◆ EXERCICES À RÉALISER
A. D'après l'article sur Alain Ferrandi et Pierre Alessandri, quel jour la commission locale de la centrale de Poissy a-t-elle rendu son avis défavorable ?
B. Dans l'article sur Alain Ferrandi et Pierre Alessandri, reformulez sous forme de liste le paragraphe commençant par « Selon nos informations, au sein de la commission locale », sans en perdre les faits essentiels.
C. Rédigez la suite de l'article sur Alain Ferrandi et Pierre Alessandri en reprenant après sa dernière phrase.

Selon nos informations, la commission locale de la centrale de Poissy a émis un avis défavorable concernant la levée du statut de "détenu particulièrement signalé" d’Alain Ferrandi et Pierre Alessandri. Une première depuis 2017 de la part de cette commission-là.

Alain Ferrandi et Pierre Alessandri vont-ils rester emprisonnés un an de plus sur le continent ?

Vendredi 18 février, la commission locale de la centrale de Poissy (Yvelines) a émis un avis défavorable concernant la levée du statut de "détenu particulièrement signalé" (DPS) des deux hommes.

Depuis 2017 et la fin de leur période de sûreté, c'est la première fois que cette commission rend un avis négatif les concernant.

"Je suis scandalisée par ce maintien en détention qui est anti-démocratique au possible et qui traduit vraiment une vengeance d'État, a réagi Me Françoise Davideau, avocate d'Alain Ferrandi. Il y a une volonté farouche de ne pas libérer ces détenus. Pour l'instant, c'est quasiment une peine de mort annoncée en prison."

"La motivation reprend intégralement les motifs toujours opposés par le ministère à savoir la gravité des faits et la nature de la victime, le trouble à l’ordre public, la forte médiatisation de l'affaire et le risque d’évasion, explique Marie-Josée Bellagamba, avocate de Pierre Alessandri avec Eric Barbolosi. Le trouble à l’ordre public et l'extrême médiatisation de l’affaire sont les deux motifs récurrents. Ces mêmes motifs invoqués lors des précédentes décisions par les représentants du parquet n’avaient cependant pas empêché certains (membres de la commission) de se prononcer pour la radiation.

7 sur 10

Selon nos informations, au sein de la commission locale, sept personnes sur dix ont voté en faveur du maintien du statut de DPS des deux détenus corses. À l'inverse, les trois voix qui se sont prononcées pour leur radiation émaneraeint du représentant du Service pénitentiare d'insertion et de probation (SPIP) et des deux vice-présidents de l'application des peines près le tribunal de Paris et de Versailles. Tous les autres représentants de l’administration en général, du ministère de l’Intérieur et du parquet ont voté pour le maintien du statut de DPS.

Ci-dessous, les dix membres qui composent la commission locale DPS : 

  • le chef d’établissement pénitentiaire ou son représentant (qui préside)

◆ EXTRAITS DE DONNÉES

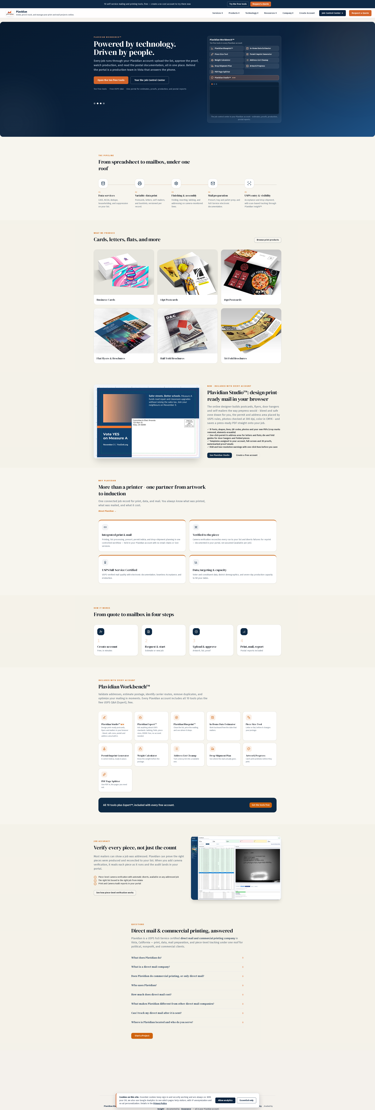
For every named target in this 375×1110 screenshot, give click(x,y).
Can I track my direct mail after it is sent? (156, 1013)
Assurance (186, 1109)
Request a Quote (261, 4)
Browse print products (268, 240)
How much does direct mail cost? (151, 994)
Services (217, 13)
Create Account (307, 13)
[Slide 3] (101, 103)
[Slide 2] (97, 103)
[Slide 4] (104, 103)
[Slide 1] (94, 103)
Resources (270, 13)
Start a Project (142, 1036)
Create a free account (143, 89)
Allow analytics (225, 1100)
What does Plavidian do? (146, 957)
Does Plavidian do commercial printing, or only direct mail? (167, 976)
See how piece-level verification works (114, 892)
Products (234, 13)
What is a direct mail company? (150, 967)
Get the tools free (261, 805)
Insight (160, 1109)
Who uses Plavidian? (144, 985)
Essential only (246, 1100)
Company (288, 13)
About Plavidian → (107, 511)
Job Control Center (332, 13)
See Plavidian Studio (109, 89)
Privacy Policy (160, 1103)
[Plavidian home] (10, 13)
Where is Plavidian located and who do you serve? (162, 1022)
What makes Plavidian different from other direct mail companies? (172, 1003)
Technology (251, 13)
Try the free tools (238, 4)
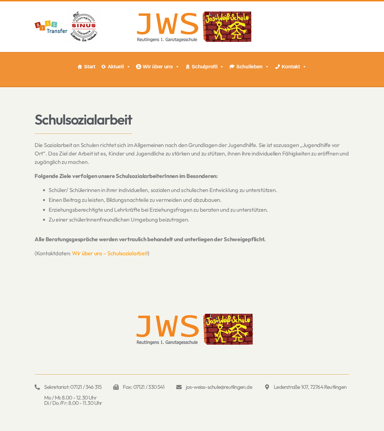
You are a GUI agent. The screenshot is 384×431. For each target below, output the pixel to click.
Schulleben (249, 66)
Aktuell (116, 66)
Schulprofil (204, 66)
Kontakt (291, 66)
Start (89, 66)
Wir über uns (158, 66)
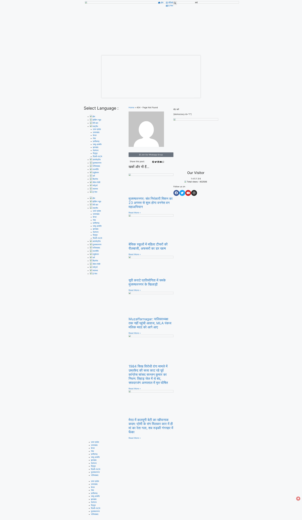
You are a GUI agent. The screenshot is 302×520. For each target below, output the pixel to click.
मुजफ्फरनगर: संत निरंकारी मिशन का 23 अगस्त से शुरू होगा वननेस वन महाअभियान (151, 202)
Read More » (135, 212)
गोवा (94, 138)
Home (131, 107)
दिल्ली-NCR (97, 156)
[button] (175, 3)
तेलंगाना (96, 150)
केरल (94, 135)
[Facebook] (176, 193)
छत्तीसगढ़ (96, 141)
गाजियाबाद (94, 475)
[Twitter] (182, 193)
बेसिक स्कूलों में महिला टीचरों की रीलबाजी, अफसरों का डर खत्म (148, 246)
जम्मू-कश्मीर (97, 144)
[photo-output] (195, 120)
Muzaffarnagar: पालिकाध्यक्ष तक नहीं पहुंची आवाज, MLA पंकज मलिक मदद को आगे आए (150, 323)
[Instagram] (194, 193)
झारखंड (95, 147)
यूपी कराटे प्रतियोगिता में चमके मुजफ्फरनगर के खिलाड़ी (147, 282)
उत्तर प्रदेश (97, 129)
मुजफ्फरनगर (95, 472)
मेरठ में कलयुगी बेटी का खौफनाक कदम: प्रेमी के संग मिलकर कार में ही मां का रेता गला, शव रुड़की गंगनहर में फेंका (151, 426)
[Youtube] (188, 193)
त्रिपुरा (95, 153)
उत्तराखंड (96, 132)
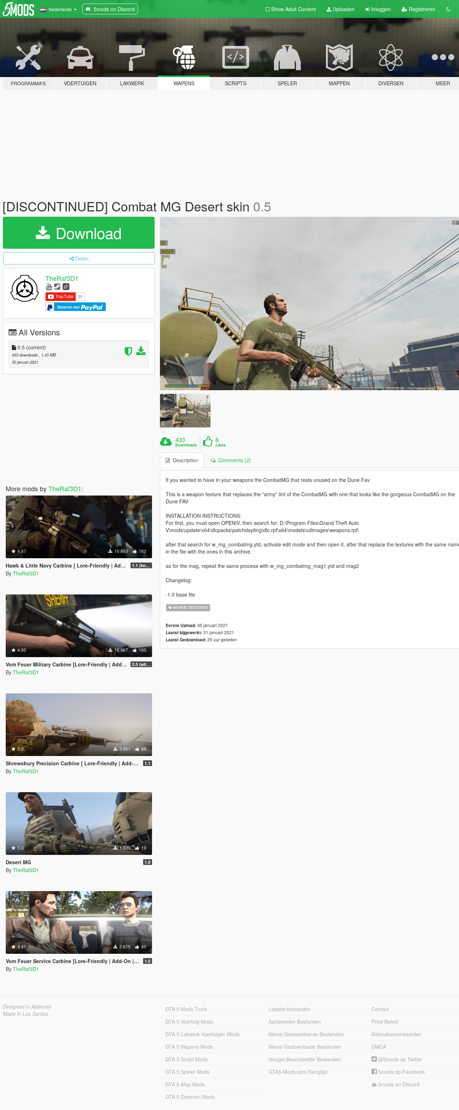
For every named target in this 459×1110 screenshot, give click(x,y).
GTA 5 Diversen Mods (190, 1096)
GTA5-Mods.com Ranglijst (298, 1071)
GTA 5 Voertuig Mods (189, 1021)
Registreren (421, 9)
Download (86, 232)
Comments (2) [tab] (233, 460)
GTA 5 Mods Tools (186, 1009)
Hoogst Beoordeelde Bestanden (305, 1059)
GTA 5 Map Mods (185, 1084)
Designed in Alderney (27, 1006)
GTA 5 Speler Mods (187, 1071)
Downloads (186, 445)
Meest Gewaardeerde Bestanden (306, 1034)
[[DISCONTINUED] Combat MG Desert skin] (185, 410)
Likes (221, 445)
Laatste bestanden (290, 1009)
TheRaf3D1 (62, 278)
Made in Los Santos (25, 1013)
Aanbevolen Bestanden (295, 1021)
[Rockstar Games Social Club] (66, 286)
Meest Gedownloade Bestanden (305, 1046)
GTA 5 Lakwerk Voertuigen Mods (202, 1034)
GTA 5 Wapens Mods (189, 1046)
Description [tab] (184, 460)
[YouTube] (49, 286)
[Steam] (57, 286)
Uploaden (343, 9)
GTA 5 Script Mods (186, 1059)
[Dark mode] (448, 9)
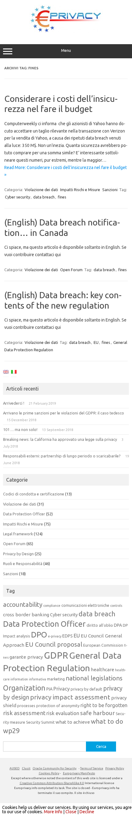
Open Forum (71, 270)
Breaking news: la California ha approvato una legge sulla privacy (60, 439)
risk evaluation (62, 713)
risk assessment (24, 713)
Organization (24, 688)
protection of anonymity (58, 705)
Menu (66, 50)
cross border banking (26, 614)
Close (70, 811)
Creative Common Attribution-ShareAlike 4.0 (52, 783)
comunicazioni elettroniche (85, 605)
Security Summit (40, 722)
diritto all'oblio (100, 625)
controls (116, 605)
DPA (118, 625)
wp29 (11, 730)
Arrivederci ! (13, 403)
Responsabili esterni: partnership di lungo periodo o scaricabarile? (62, 456)
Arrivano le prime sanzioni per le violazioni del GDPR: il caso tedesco (63, 413)
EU (96, 342)
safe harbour (97, 713)
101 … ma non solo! (20, 429)
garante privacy (26, 657)
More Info (53, 811)
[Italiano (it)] (14, 373)
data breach (44, 197)
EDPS (67, 635)
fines (62, 197)
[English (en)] (6, 373)
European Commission (103, 645)
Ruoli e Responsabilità (22, 563)
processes (26, 705)
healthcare (102, 669)
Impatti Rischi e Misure (80, 189)
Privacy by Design (18, 554)
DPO (39, 634)
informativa (37, 679)
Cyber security (17, 197)
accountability (22, 604)
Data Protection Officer (24, 514)
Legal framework (18, 534)
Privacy (61, 688)
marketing (56, 679)
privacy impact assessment (70, 697)
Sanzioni (110, 189)
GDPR (56, 655)
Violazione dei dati (41, 189)
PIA (49, 689)
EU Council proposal (53, 644)
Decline (87, 811)
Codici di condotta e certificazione (33, 494)
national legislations (94, 678)
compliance (51, 605)
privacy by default (86, 689)
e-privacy (54, 636)
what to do (107, 721)
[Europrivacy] (66, 31)
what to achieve (73, 722)
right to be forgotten (103, 705)
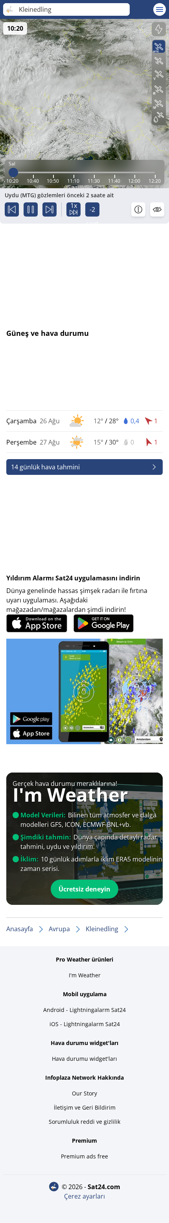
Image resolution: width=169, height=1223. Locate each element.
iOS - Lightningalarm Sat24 (85, 1024)
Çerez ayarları (84, 1196)
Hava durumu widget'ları (84, 1058)
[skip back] (12, 209)
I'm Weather (85, 975)
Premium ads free (84, 1156)
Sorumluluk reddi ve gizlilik (84, 1121)
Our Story (84, 1093)
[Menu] (159, 9)
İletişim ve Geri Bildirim (85, 1107)
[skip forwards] (49, 209)
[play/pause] (31, 209)
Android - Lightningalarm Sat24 (84, 1010)
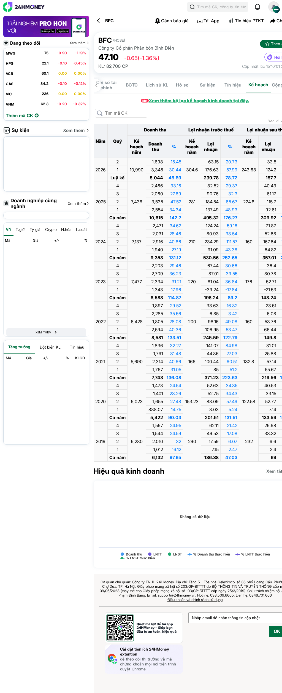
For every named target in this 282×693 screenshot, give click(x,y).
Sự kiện (208, 85)
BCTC (132, 85)
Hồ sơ (182, 85)
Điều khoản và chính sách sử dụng (195, 599)
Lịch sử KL (157, 85)
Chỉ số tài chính (106, 85)
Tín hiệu (233, 85)
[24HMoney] (24, 7)
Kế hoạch (258, 84)
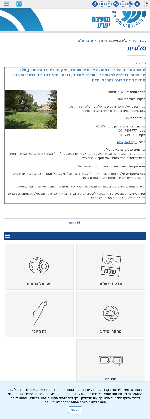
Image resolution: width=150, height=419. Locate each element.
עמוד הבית (139, 40)
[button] (6, 4)
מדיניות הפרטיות (67, 394)
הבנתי (75, 409)
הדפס (72, 223)
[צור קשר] (19, 4)
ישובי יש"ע (86, 40)
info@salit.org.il (127, 142)
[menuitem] (110, 266)
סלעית (136, 48)
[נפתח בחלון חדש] (137, 4)
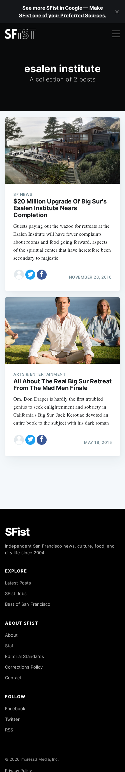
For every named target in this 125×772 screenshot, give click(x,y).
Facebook (15, 708)
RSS (9, 729)
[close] (117, 11)
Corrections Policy (24, 667)
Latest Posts (18, 582)
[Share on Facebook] (41, 274)
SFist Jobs (16, 593)
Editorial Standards (24, 656)
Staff (10, 645)
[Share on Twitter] (30, 274)
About (11, 635)
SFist (17, 531)
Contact (13, 677)
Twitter (12, 719)
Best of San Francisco (27, 604)
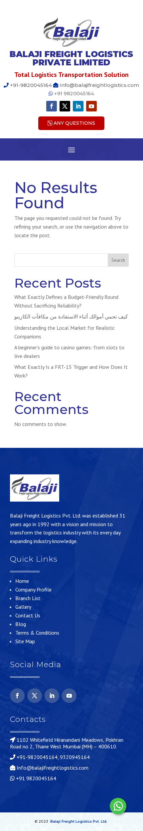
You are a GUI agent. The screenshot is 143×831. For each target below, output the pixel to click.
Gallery (23, 606)
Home (22, 581)
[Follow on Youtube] (91, 106)
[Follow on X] (65, 106)
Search (118, 260)
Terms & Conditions (37, 632)
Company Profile (33, 589)
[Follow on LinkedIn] (78, 106)
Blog (20, 624)
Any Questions (74, 123)
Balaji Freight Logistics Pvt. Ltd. (78, 821)
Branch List (28, 598)
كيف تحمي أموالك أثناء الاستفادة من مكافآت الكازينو (71, 316)
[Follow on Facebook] (51, 106)
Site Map (25, 641)
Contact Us (27, 615)
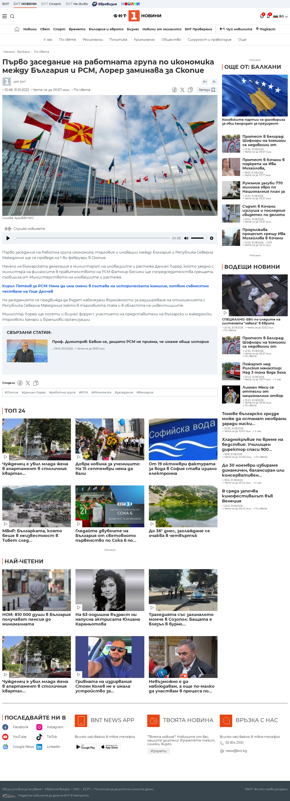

◆ EXERCICES CORRIGÉS
A. Le vendredi 18 février.

B.
- Sept membres sur dix de la commission locale ont voté pour le maintien du statut de DPS des deux détenus corses.
- Les trois voix favorables à la radiation proviendraient du représentant du SPIP et des deux vice-présidents de l'application des peines près les tribunaux de Paris et de Versailles.
- Tous les autres représentants de l'administration, du ministère de l'Intérieur et du parquet ont voté pour le maintien.

C.
  • le procureur de la République, ou son représentant
  • le préfet ou son représentant, en cas de nécessité
  • le directeur inter-régional des services pénitentiaires ou son représentant,
  • un représentant de chacun des services de police exerçant leurs activités dans le ressort du tribunal
  • le commandant du groupement de gendarmerie départemental ou son représentant
  • le délégué local du renseignement pénitentiaire
  • le juge d’instruction, s’agissant des personnes prévenues
  • le juge de l’application des peines, s’agissant des personnes condamnées
  • le juge de l’application des peines de Paris en charge des condamnés pour affaires de terrorisme ainsi que le parquet de l’exécution des peines de Paris s’agissant des personnes détenues pour des faits de nature terroriste

Pour rappel, en 2018, cette même commission avait rendu un avis unanimement favorable à la levée du statut de DPS des deux hommes. En 2019, ses dix membres n'avaient pu se départager mais le représentant du ministre de l’Intérieur y était favorable. En 2020, 8 voix sur 10 s'étaient prononcées pour. L'an passé, cette commission locale n'était pas parvenue à se réunir pour statuer sur le cas de Pierre Alesandri et Alain Ferrandi.

Avis consultatif

Pour autant, son avis reste consultatif. En effet, c'est le gouvernement qui doit, au final, statuer sur les DPS. Depuis quatre ans, ce dernier n'a jamais suivi les conclusions de la commission locale pénitentiaire au sujet des deux prisonniers.

Par conséquent, leur maintien sur ce registre constitue un frein à leur rapprochement au centre pénitentiaire de Borgo. 

"Une énième fois, c'est l'incompréhension qui demeure, confie Simon'Paulu Ferrandi, fils d'Alain Ferrandi. Les dernières années, cette commission s'était toujours prononcée en faveur de la levée de leur statut. On ne sait pas comment elle motive son choix, mais il n'y a aucun élément à charge contre eux qui pourrait expliquer cet avis défavorable. Il semble y avoir la volonté du politique de s'immiscer dans la justice."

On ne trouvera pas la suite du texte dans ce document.